> _ABOUT THIS EXERCISE_
Reproduce exactly the lines below, starting with the line that contains "Feng Shui (10, 2255)" and ending with the last line of the records, both included, and nothing else.
=== SOURCE MATERIAL ===
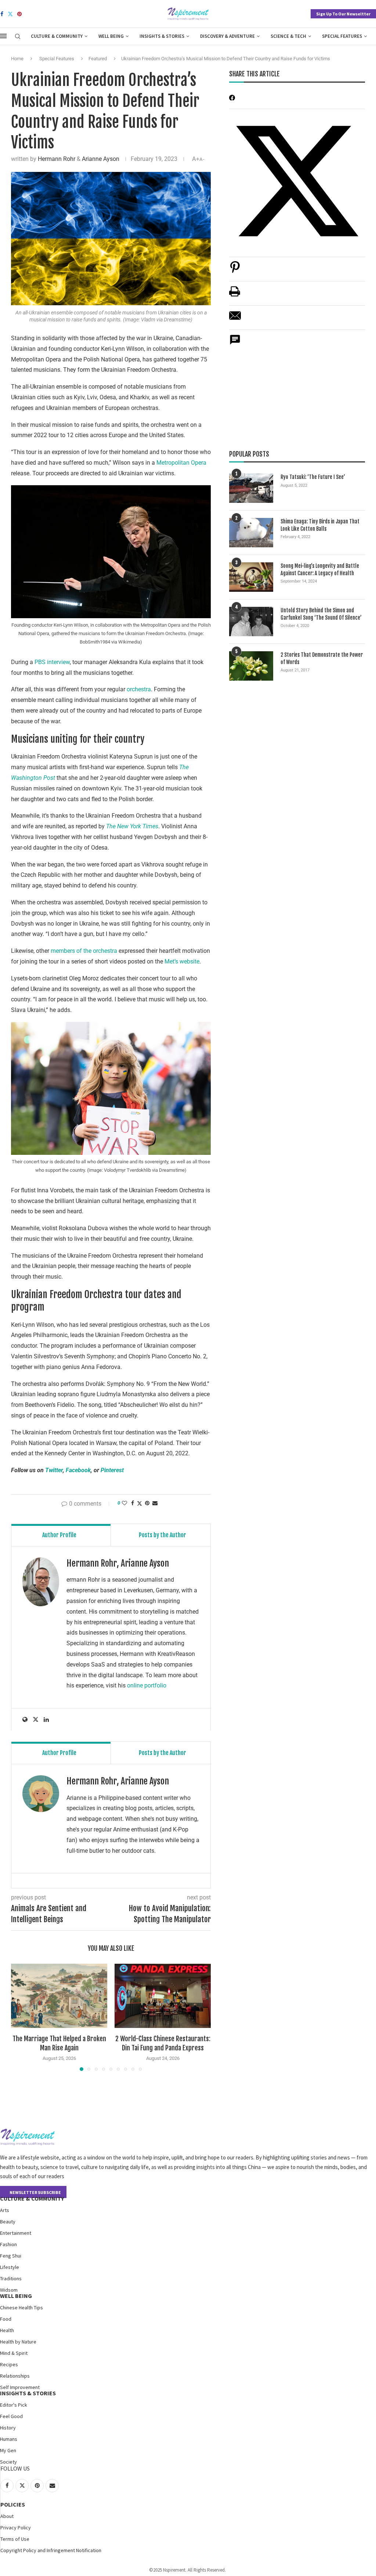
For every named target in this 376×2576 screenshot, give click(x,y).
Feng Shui (10, 2255)
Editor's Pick (13, 2404)
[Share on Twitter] (139, 1503)
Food (5, 2318)
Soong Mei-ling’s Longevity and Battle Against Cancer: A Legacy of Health (320, 569)
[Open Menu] (3, 36)
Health (7, 2330)
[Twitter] (10, 14)
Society (8, 2461)
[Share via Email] (155, 1503)
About (7, 2516)
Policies (12, 2504)
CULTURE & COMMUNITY (32, 2198)
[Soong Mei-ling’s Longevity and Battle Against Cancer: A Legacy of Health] (251, 577)
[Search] (17, 37)
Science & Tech (288, 36)
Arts (4, 2210)
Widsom (9, 2289)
===
> _RESULT OF THIS EXERCISE_
Feng Shui (10, 2255)
Editor's Pick (13, 2404)
[Share on Twitter] (139, 1503)
Food (5, 2318)
Soong Mei-ling’s Longevity and Battle Against Cancer: A Legacy of Health (320, 569)
[Open Menu] (3, 36)
Health (7, 2330)
[Twitter] (10, 14)
Society (8, 2461)
[Share via Email] (155, 1503)
About (7, 2516)
Policies (12, 2504)
CULTURE & COMMUNITY (32, 2198)
[Soong Mei-ling’s Longevity and Battle Against Cancer: A Legacy of Health] (251, 577)
[Search] (17, 37)
Science & Tech (288, 36)
Arts (4, 2210)
Widsom (9, 2289)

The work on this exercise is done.